PROBLEM TO WORK ON
Copy the records below, from the line containing "Instruction: Click the" through the last line; leave out pictures.

INPUT MATERIAL
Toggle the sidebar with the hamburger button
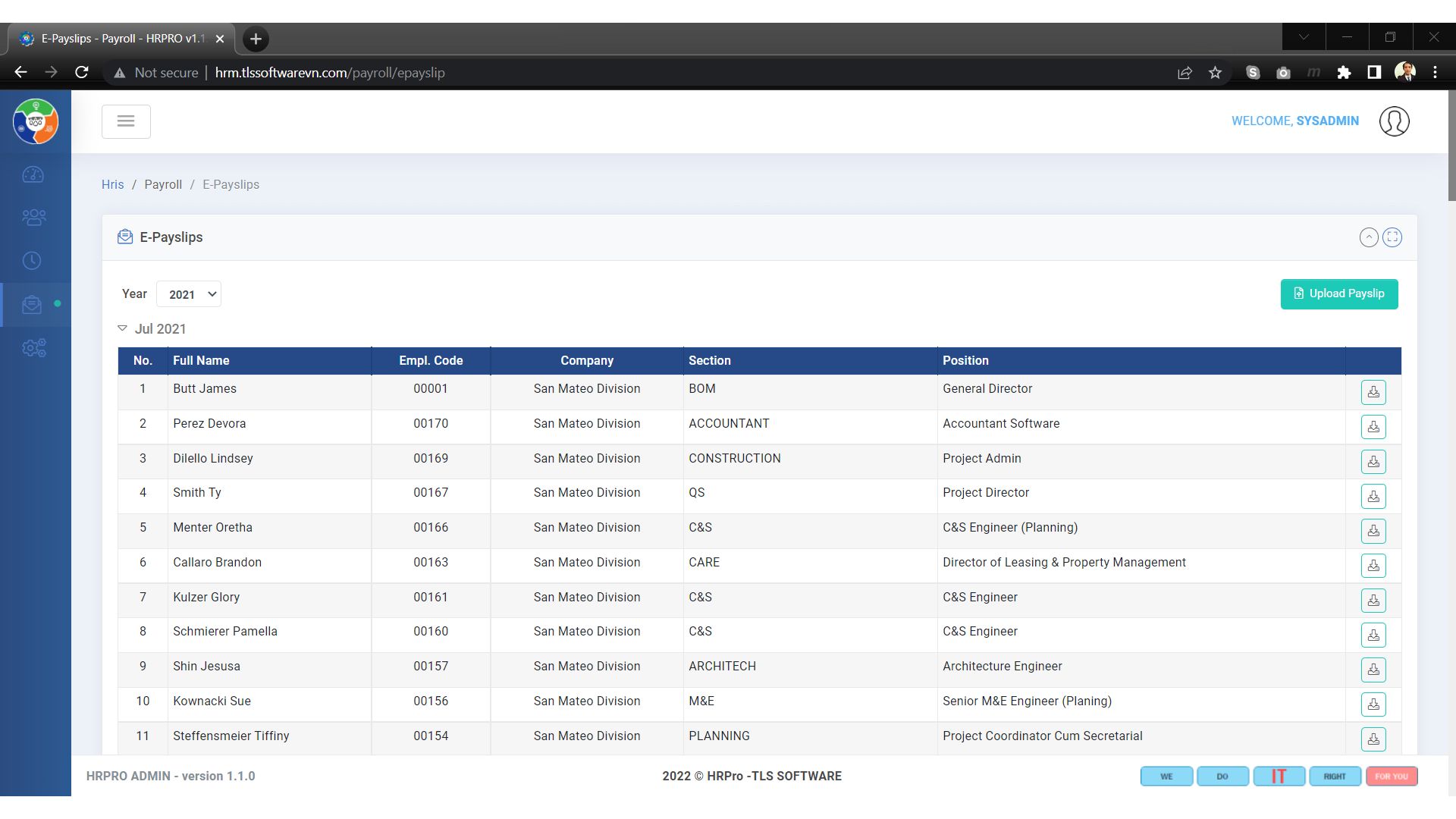Screen dimensions: 1456x819 tap(126, 121)
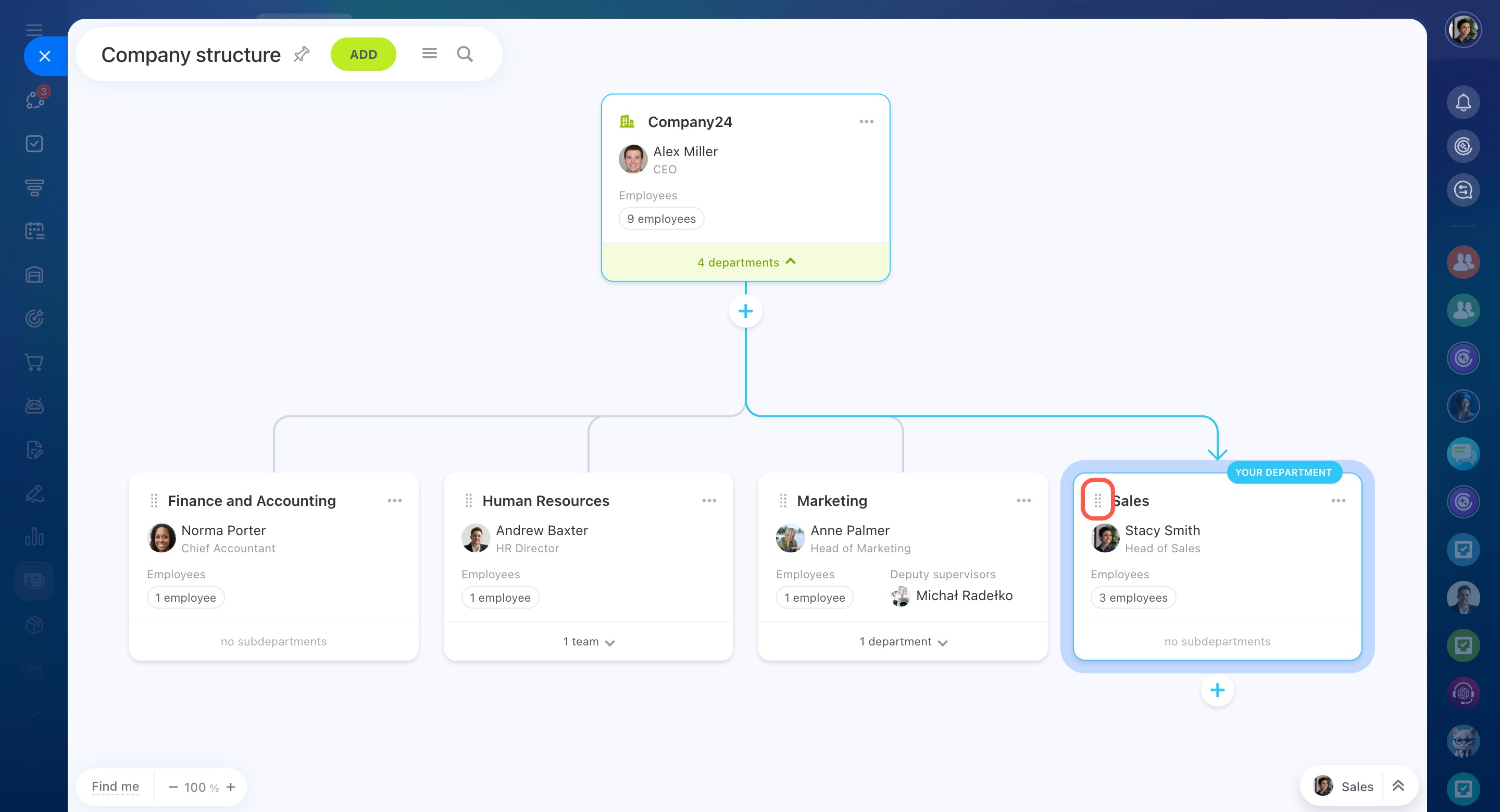This screenshot has height=812, width=1500.
Task: Expand 1 department under Marketing
Action: (903, 641)
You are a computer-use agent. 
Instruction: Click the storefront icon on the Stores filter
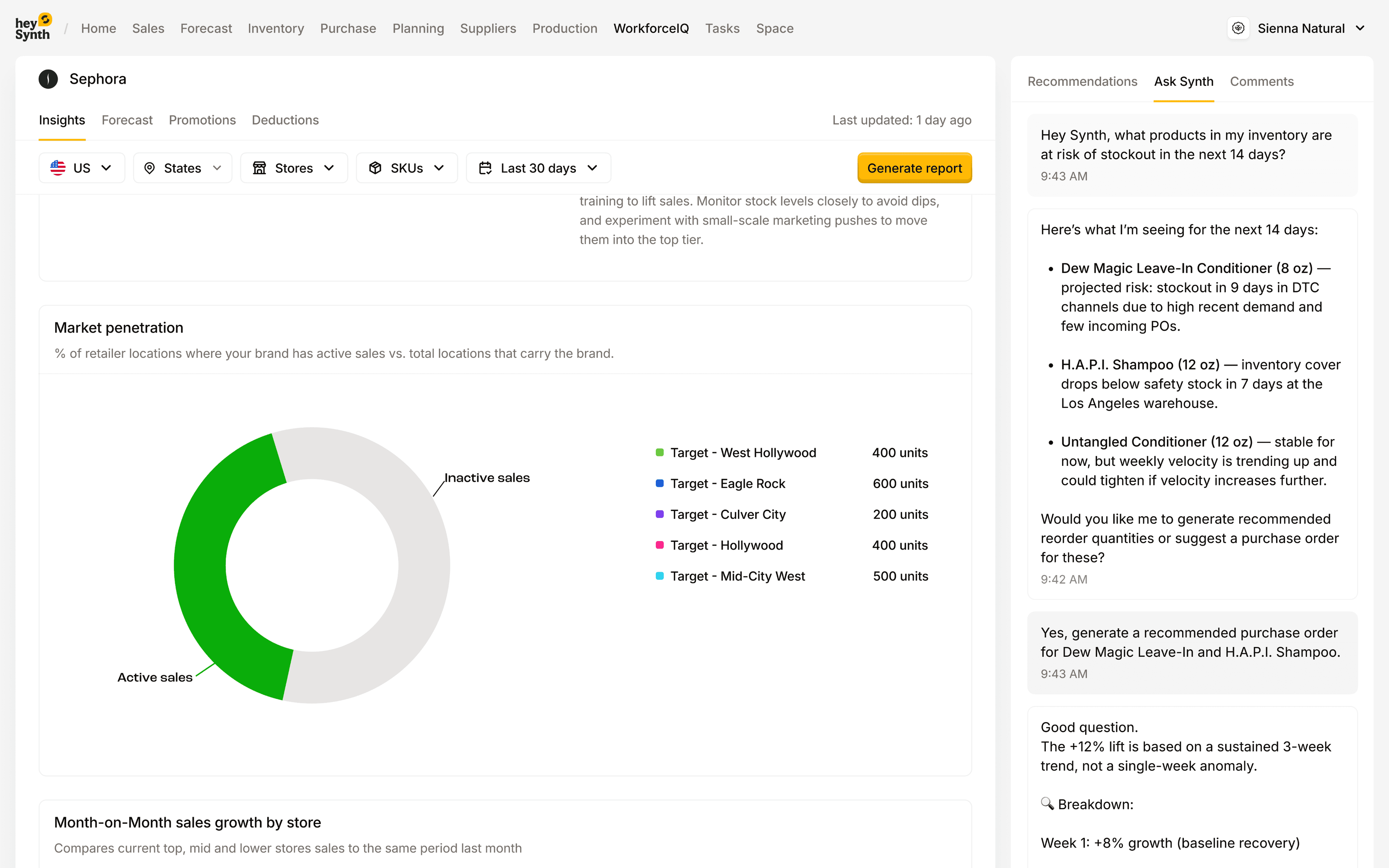[260, 167]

FINAL ANSWER
Instruction: Click the storefront icon on the Stores filter
[260, 167]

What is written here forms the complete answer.